Red Bandanna

Star Silva

The convenience store parking lot was flooded with fluorescent lights and the glowing yellow and orange plastic AM/PM sign. Ryan jumped out of the truck and peered through the window as he shut the door. He handed me a fifty and said that he would get the gas if I paid. I nodded, and we exchanged keys for money.

Ryan and I worked the six to midnight shift together at KIT, KATS, and KICKS 93 on weekends. He worked there pretty much all week (he’s a natural), but the rest of the week I wrote for the newspaper. Every week I gave him a ride home and in return he gave me gas money, which I thought was outrageous because he only lived about a mile from the radio station.

As I made my way across the parking lot, I noticed the attendant leaning against the side of the building, just outside the double glass doors, smoking a cigarette. He looked a little paranoid, slightly frazzled and definitely wired. I glanced back at Ryan and he gave me one of his Jim Carrey looks, pointed both index fingers at me and clicked his tongue. This was Ryan’s signature. It meant “You da man”—or woman in my case. I laughed and gave him my I know look, as I stuck my nose in the air and spun around.

The attendant was watching me walk toward him when he was distracted by a brown van pulling into the parking lot. I followed his gaze to my left, stepped up on the pump island, and paused until the van stopped in front of the unoccupied pump next to me. It was safe to cross.

Four or five Hispanic males between eighteen and twenty exited the van from both sides. They looked like typical kids dressed in gangster type clothing: baggy jeans, sweatshirts, jerseys with famous names or teams, and the like.

As the attendant kept an eye on the Hispanics, he carefully extinguished his half smoked cigarette, saving it for later no doubt. When I reached the entrance, he smiled, opened the door, and motioned me ahead of him. I thanked him and made my way past the glass food warmer—the one with the greasy burritos and dried-up fried chicken. The kind of food that suckers you in when you’re starving. But there’s no need to eat it; you might as well just take it and smear it all over your thighs.

The attendant was leaning against the counter while he studied the Hispanics’ every move through the window. I put my purse on the counter, handed the attendant Ryan’s fifty, and began searching through my bills to see if I had anything smaller than a hundred. Friday was payday at the newspaper, and I hadn’t made it to the bank yet. I informed him we needed ten in gas and asked him to only take three out of Ryan’s fifty, since he wanted a pack of Marlboros.
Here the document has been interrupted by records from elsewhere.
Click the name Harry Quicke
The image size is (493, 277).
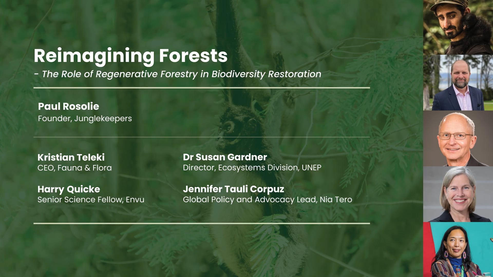pos(69,189)
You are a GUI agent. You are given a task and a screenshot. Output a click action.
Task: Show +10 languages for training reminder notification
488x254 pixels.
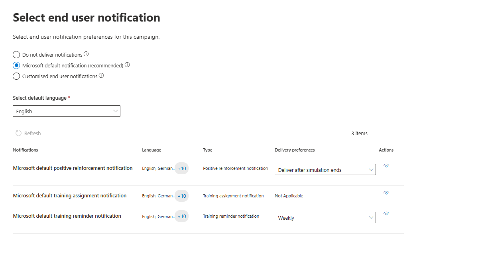click(x=182, y=217)
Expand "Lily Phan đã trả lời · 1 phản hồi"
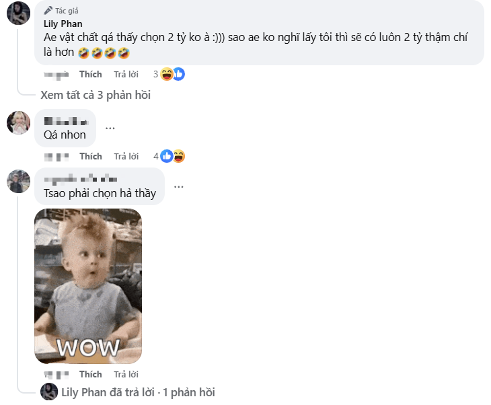Image resolution: width=491 pixels, height=405 pixels. pyautogui.click(x=138, y=392)
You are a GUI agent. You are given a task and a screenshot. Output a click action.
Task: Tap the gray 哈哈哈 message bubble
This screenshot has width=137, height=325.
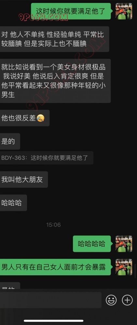13,203
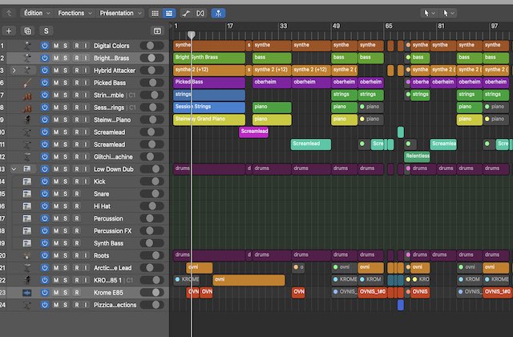The height and width of the screenshot is (337, 513).
Task: Click the duplicate track icon
Action: click(28, 30)
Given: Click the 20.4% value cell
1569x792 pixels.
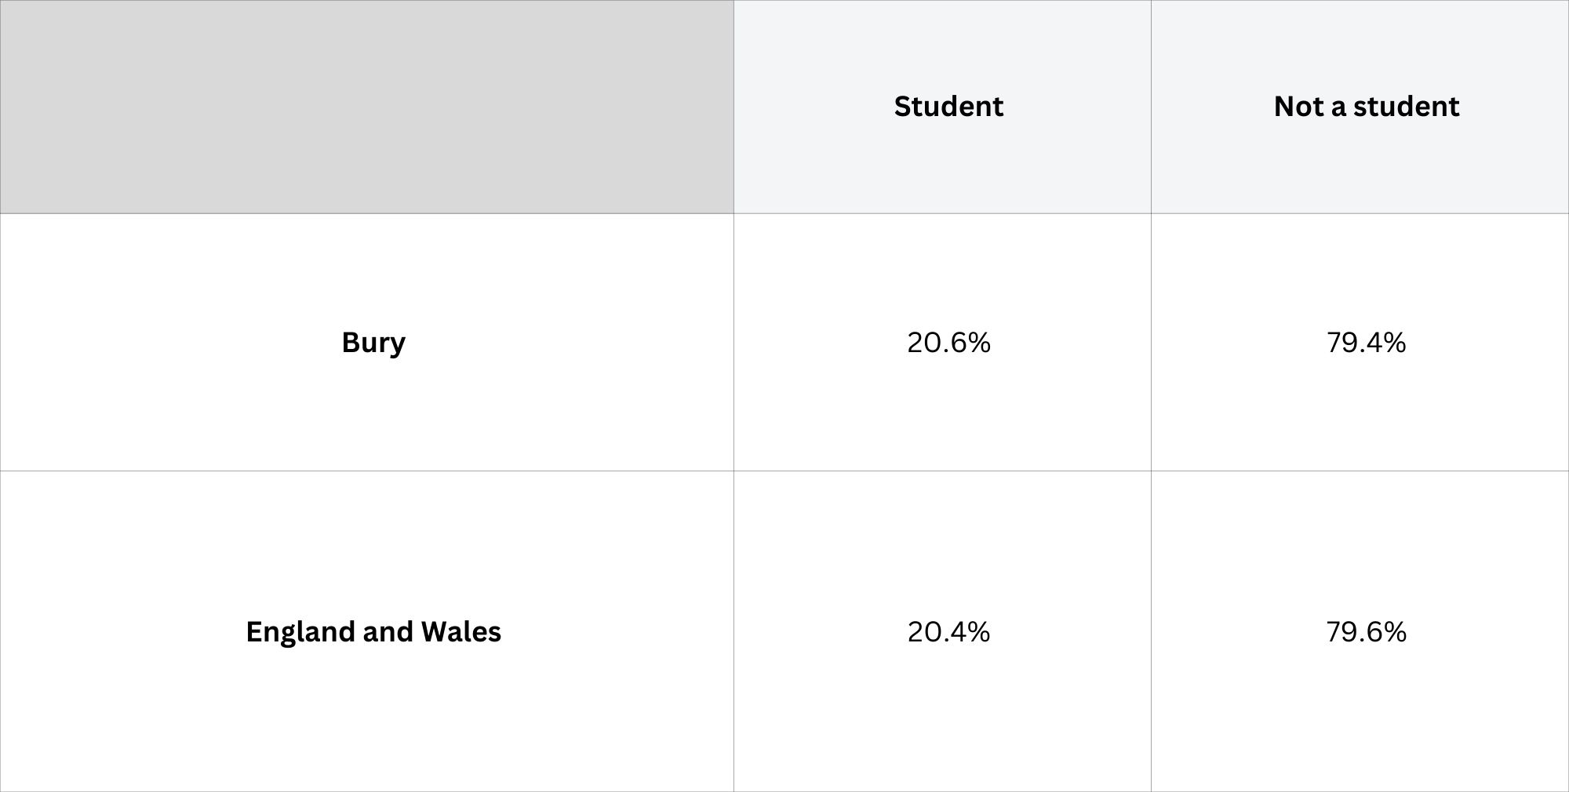Looking at the screenshot, I should [x=948, y=632].
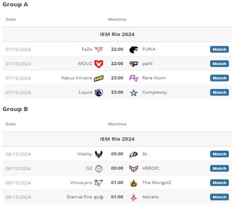The width and height of the screenshot is (234, 206).
Task: Click IEM Rio 2024 header in Group A
Action: (117, 34)
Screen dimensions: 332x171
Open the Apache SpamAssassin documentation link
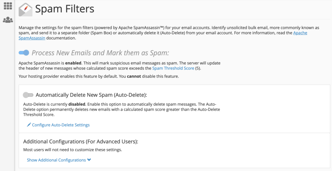pyautogui.click(x=163, y=35)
The door was pushed open, and the buzzer momentarily distracted us. It was one of the Hispanics. He looked at me and gave me a genuine smile and I gave him one in return. He was tall with a thin, yet muscular build. He had a half-shaved head, and the longer portion of his black hair was hidden under a red bandanna. He was almost beautiful for a young guy, with very defined features and a nice smile.

I found a twenty and handed it to the attendant. Red Bandanna’s friends sounded off the buzzer and formed a line behind him. Several conversations were taking place—some in Spanish and some in English. The attendant handed me my change. I picked up the cigarettes and stepped aside, put the money in my purse, and headed out. I could feel their eyes follow me out the door. “Three in gas,” I heard Red Bandanna say.

Ryan was climbing into the truck as I reached the driver’s side. I handed him the cigarettes and his change. He shoved it in his wallet and ripped open the cigarette pack. He started explaining how he sprained his wrist. “Yeah, I was riding my bike to work on Thursday . . .”

As I started the truck and began to buckle my seat belt, I realized someone was observing me. I looked up; it was Red Bandanna. He was leaning against one of the unoccupied pumps. I was kind of embarrassed, so I gave him a closed-lip smile (not quite as big as before) and glanced in his friends’ direction. One was returning the nozzle to the pump while the others were hanging around the van talking. A couple of them glanced in my direction.

Out of habit, I locked my door. I noticed Red Bandanna was watching. A surge of guilt and shame ran through my body. I could have waited to lock my door; I just didn’t think about it. I wanted to explain that I always locked my door. It wasn’t him personally—you just can’t be too careful. I wanted to let him know that I wasn’t prejudiced, but my actions spoke differently. I wanted to apologize, to make things right. But what was done was done, and nothing I could have said would have changed his opinion of me.

Ryan continued, “So then, I’m going across the tracks up on Front, and some jerk . . .” I pulled out of the AM/PM, popped in my Tracy Chapman disc and headed up Yakima Avenue.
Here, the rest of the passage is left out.